Heterogeneous Agent Collaborative RL

Updated 4 July 2026

Heterogeneous Agent Collaborative Reinforcement Learning is defined by leveraging non-identical agents’ unique observations, actions, and dynamics to achieve cooperative performance.
Core methodologies include sequential policy updates, grouped factorization, and fairness-aware reweighting that preserve agent-specific advantages while ensuring convergence.
Empirical benchmarks demonstrate that specialized communication, adaptive fairness, and structured coordination can mitigate negative transfer and instability in complex multi-agent settings.

Heterogeneous Agent Collaborative Reinforcement Learning (HACRL) denotes a class of collaborative reinforcement learning settings in which non-identical agents learn in ways that exploit complementarity rather than suppress it. In the formulation used by " $\alpha$ -fair heterogeneous agent reinforcement learning" (Xu et al., 11 Jun 2026), HACRL aims to learn decentralized policies for agents with heterogeneous observations, action spaces, and capabilities, while collaborating to achieve socially desirable outcomes. Across the broader literature, the same core idea appears in cooperative Markov games and Dec-POMDPs with distinct capabilities, action spaces, and dynamics (Yu et al., 2023), in actor-critic methods that avoid parameter sharing and instead coordinate sequential heterogeneous updates (Zhong et al., 2023), and in training-time collaboration schemes where agents share verified rollouts or models while retaining independent execution at inference (Zhang et al., 3 Mar 2026). The field therefore spans a common problem: how to preserve the statistical and functional advantages of heterogeneity without incurring instability, negative transfer, or coordination failure.
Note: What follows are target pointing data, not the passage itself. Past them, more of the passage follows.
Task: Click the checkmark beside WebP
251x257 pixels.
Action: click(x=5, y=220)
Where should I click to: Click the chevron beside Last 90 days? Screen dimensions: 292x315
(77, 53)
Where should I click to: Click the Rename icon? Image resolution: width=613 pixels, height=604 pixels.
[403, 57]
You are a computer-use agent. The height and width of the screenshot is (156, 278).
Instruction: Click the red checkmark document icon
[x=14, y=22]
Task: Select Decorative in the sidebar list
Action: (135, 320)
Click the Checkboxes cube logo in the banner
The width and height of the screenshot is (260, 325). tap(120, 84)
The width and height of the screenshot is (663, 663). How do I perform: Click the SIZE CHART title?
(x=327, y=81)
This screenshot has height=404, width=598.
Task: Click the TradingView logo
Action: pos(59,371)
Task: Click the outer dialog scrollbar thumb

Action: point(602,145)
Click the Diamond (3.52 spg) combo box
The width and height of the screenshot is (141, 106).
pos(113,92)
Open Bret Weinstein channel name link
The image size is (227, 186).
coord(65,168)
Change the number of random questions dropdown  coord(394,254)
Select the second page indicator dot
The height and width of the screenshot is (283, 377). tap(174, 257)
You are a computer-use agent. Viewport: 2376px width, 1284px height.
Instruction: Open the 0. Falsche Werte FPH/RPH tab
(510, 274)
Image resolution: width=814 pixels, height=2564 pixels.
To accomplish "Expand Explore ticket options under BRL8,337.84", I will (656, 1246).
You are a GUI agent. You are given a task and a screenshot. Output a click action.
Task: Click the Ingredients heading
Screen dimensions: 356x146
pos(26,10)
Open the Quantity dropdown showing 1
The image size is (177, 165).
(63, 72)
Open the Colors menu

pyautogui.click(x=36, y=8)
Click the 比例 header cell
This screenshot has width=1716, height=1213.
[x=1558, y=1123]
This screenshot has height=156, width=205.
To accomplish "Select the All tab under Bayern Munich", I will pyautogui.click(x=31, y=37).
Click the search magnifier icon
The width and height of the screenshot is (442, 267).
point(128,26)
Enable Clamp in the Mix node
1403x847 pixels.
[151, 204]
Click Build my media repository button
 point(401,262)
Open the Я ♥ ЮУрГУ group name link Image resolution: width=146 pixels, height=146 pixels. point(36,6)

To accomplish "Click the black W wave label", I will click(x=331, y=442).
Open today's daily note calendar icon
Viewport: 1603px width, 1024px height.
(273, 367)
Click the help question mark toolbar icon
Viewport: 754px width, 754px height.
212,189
1. Formal settings and sources of heterogeneity

A large part of HACRL is formulated as either a cooperative Markov game or a heterogeneous Dec-POMDP. In the HARL formulation, a cooperative Markov game is defined by $\langle \mathcal{N}, \mathcal{S}, \boldsymbol{\mathcal{A}}, r, P, \gamma, d\rangle$ , with factored decentralized policies and a joint return $J(\boldsymbol{\pi})$ (Zhong et al., 2023). In GHQ, the environment is a cooperative Dec-POMDP under CTDE, with agent-specific observation spaces $\Omega_i$ and action spaces $A_i$ (Yu et al., 2023). HeMAC makes this heterogeneity explicit at the benchmark level by defining a Dec-POMDP with agent-specific observation and action spaces, mixed discrete and continuous interfaces, and asymmetric dynamics (Dansereau et al., 23 Sep 2025). These formulations share the same structural premise: collaboration is required, but symmetry assumptions are not.

The literature treats heterogeneity as a multidimensional property rather than a single deviation in action count. GHQ characterizes heterogeneity in SMAC through Local Transition Heterogeneity, decomposed into Local Functionality Heterogeneity and Local Dynamic Heterogeneity (Yu et al., 2023). PHLRL models heterogeneous systems with a type set $\Delta=\{d_1,\dots,d_M\}$ , where types differ in abilities and action spaces, and where type imbalance is itself a learning problem (Fu et al., 2024). GRILL extends ad hoc teamwork to heterogeneous goals by assigning each agent a goal subset $\mathcal{G}^i \subset \mathcal{G}$ , so that overlap between agents’ goals may be full, partial, or absent (Taylor-Davies et al., 7 Mar 2026). In LLM-oriented HACRL, heterogeneity is further partitioned into heterogeneous state, heterogeneous size, and heterogeneous model, including tokenizer mismatch and architectural mismatch (Zhang et al., 3 Mar 2026).

This broader view matters because several recurring simplifications are rejected by the literature. HARL argues that full parameter sharing confines learning to homogeneous-agent settings and can be exponentially suboptimal (Zhong et al., 2023). HeMAC likewise cautions against zero-padding or discretization-to-match tricks, arguing that such homogenization increases dimensionality and harms learning efficiency and expressivity (Dansereau et al., 23 Sep 2025). A plausible implication is that HACRL is best understood not as “MARL plus role IDs,” but as a family of formulations in which heterogeneity changes both the optimization geometry and the admissible communication structure.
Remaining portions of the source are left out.